Undergraduate Honors Theses

Thesis Defended

Spring 2016

Document Type


Type of Thesis

Departmental Honors


Ecology and Evolutionary Biology

First Advisor

Dr. Brett Melbourne

Second Advisor

Dr. Pieter Johnson

Third Advisor

Dr. Don Grant

Fourth Advisor

Dr. Caroline Tucker


Climate change is altering regional temperatures, forcing species to respond to new environmental challenges. Current research suggests that temperature affects population dynamics of species, altering the timing of species abundance. However, little is known about the combined effects of temperature and interspecific competition. In this study, we examined how temperature and competition with the competitor Vorticella sp. affected the population dynamics of the common zooplankton, Daphnia magna. We examined how temperature and Vorticella both affect D. magna’s maximum population size, the timing of population growth, and the final population size. Overall, our results suggest that high temperature and Vorticella presence, in combination, can impact the timing of population growth, as well as alter life history characteristics, for D. magna.
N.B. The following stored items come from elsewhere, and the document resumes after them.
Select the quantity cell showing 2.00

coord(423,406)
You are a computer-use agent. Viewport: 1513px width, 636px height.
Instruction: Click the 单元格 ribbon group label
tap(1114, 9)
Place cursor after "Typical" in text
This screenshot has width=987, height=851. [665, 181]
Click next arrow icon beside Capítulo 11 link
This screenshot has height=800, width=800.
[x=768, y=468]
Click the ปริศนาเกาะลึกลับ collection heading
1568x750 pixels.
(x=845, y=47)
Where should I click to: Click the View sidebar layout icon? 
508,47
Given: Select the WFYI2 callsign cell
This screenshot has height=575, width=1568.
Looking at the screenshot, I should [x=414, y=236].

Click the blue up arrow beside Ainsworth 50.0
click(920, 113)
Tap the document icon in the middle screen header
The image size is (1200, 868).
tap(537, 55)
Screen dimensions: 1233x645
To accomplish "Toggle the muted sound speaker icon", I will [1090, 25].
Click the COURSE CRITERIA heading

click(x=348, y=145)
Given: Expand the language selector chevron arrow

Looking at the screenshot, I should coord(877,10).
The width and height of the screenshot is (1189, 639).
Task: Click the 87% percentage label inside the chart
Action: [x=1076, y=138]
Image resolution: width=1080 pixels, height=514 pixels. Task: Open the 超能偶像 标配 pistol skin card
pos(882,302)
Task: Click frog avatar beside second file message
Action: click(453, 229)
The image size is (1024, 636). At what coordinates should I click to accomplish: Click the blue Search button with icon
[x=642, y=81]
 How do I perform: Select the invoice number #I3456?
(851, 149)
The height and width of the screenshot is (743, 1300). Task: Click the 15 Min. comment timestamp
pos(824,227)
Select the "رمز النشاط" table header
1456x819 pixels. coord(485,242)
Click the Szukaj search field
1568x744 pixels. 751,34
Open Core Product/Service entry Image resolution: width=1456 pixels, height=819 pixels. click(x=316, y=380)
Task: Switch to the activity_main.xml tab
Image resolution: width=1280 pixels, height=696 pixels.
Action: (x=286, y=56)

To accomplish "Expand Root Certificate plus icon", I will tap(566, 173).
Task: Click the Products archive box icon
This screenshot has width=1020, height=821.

These results suggest that Vorticella delay D. magna’s population growth only when temperatures are high, and that Daphnia respond to high temperatures morphologically through reduction in size. Temperature and Vorticella presences did not significantly impact the final population sizes, indicating that although the initial population dynamics are affected by these stressors, final population size was not changed. Because climate change can alter phenological timing of plant and animal species, further insight into the effect of temperature change on population dynamics of zooplankton will benefit scientific understanding as to how key trophic species, such as primary consumers, respond to increased temperature in freshwater aquatic ecosystems.